2° Le manque d’exploitation de l’ensemble des articulations dramatiques

Complémentaire du 1er problème, mais plus facile à déceler, certains travaux manquent purement et simplement d’articulations faisant perdre le contact avec la progression de l’histoire : une structure sans plot rend l’objectif difficilement sensible, une histoire sans 3ème acte, laisse suspendue son issue, toutes choses qui s’opposent à la nature même de la structure dramatique concentrée.

3° L’oubli de points d’articulations lors du passage au papier

Il n’est pas rare de constater que par facilité, ou pour rendre l’exercice dans les temps, des points présents dans la structure affichée au mur sautent lors de l’écriture. Ceci est généralement dû la une difficulté de leur donner une cohérence dans le récit tel qu’il s’est finalisé. Dans ce cas, donnez de ces points une autre interprétation, ou modifiez les sur la structure. Car ceci a pour effet de vider le récit de points d’articulation parfois majeurs, là où les faire rentrer au chausse-pied dans le récit vous force à faire des trouvailles narratives et introduit une fantaisie bien nécessaire à ce travail axé sur la structure.

4° Le masquage ou l’affirmation trop explicite des articulations dans le synopsis.

Certains étudiants, lors de la rédaction de leur synopsis, perdent la précision et l’enjeu des scènes qu’ils rédigent. De ce fait, on ne perçoit plus les articulations dans cette version écrite de l’histoire, et la confusion s’installe. Pour y faire pièce, certains autres énoncent, au début de chaque scène sa fonction (scène 6 : le plot) ce qui leur permet de faire l’économie de faire ressentir cette fonction par la scène elle-même. On est ici donc sur les 2 versants de la même erreur, qui veut que l’on produise une scène sans que son rôle soit sensible par la lecture des faits et gestes des personnages engagés.

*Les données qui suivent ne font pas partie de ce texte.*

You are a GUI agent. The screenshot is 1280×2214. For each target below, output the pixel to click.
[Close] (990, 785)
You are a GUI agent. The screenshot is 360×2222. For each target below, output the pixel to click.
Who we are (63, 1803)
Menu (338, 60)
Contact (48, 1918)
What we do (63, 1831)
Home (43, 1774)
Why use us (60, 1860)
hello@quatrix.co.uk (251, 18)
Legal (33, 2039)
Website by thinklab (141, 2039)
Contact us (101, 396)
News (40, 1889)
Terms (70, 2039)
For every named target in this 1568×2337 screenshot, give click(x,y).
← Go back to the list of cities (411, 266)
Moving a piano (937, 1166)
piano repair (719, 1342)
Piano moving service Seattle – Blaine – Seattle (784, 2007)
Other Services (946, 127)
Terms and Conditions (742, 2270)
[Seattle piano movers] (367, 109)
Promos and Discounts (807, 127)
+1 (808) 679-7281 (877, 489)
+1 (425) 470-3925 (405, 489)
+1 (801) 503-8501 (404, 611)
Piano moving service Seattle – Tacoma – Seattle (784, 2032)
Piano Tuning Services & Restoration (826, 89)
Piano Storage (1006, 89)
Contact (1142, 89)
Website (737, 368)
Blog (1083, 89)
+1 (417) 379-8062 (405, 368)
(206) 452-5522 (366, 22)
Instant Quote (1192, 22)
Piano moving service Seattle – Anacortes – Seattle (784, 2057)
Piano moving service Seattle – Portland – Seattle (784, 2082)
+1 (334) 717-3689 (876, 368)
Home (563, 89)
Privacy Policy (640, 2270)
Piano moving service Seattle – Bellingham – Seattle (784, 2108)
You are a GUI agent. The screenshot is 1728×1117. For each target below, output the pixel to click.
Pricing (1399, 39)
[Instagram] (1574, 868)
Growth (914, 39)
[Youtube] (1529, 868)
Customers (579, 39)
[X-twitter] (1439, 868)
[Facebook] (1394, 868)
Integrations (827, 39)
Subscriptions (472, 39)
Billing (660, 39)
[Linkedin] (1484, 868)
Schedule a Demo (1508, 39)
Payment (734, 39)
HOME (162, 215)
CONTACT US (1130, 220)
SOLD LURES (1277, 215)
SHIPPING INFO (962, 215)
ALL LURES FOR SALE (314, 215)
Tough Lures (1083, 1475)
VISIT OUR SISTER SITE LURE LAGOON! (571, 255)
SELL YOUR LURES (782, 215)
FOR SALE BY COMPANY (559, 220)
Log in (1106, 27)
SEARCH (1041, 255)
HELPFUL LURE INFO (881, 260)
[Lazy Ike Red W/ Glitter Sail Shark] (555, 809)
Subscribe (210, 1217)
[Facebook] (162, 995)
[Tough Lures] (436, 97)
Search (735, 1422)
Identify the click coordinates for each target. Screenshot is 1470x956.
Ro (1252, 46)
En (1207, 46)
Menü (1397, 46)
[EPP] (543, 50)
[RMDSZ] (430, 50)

5° La disparition du protagoniste dans le déroulement de l’histoire

Il arrive régulièrement que devant la prolifération des personnages et des intrigues qui les accompagnent, on perde la trace du protagoniste de l’histoire qui, ne l’oublions pas, joue le rôle de guide dans une structure dramatique qui lui fait face, sans prendre sa place…

6° Un pitch qui ne joue pas son rôle

Le coup de force du pitch est de faire le tour de l’histoire en 3 lignes : si il reste dans le flou d’un énoncé sans noms, sans objectifs, sans articulations ou ne parle que du 1er acte, le pitch cesse de jouer son rôle de guide narratif.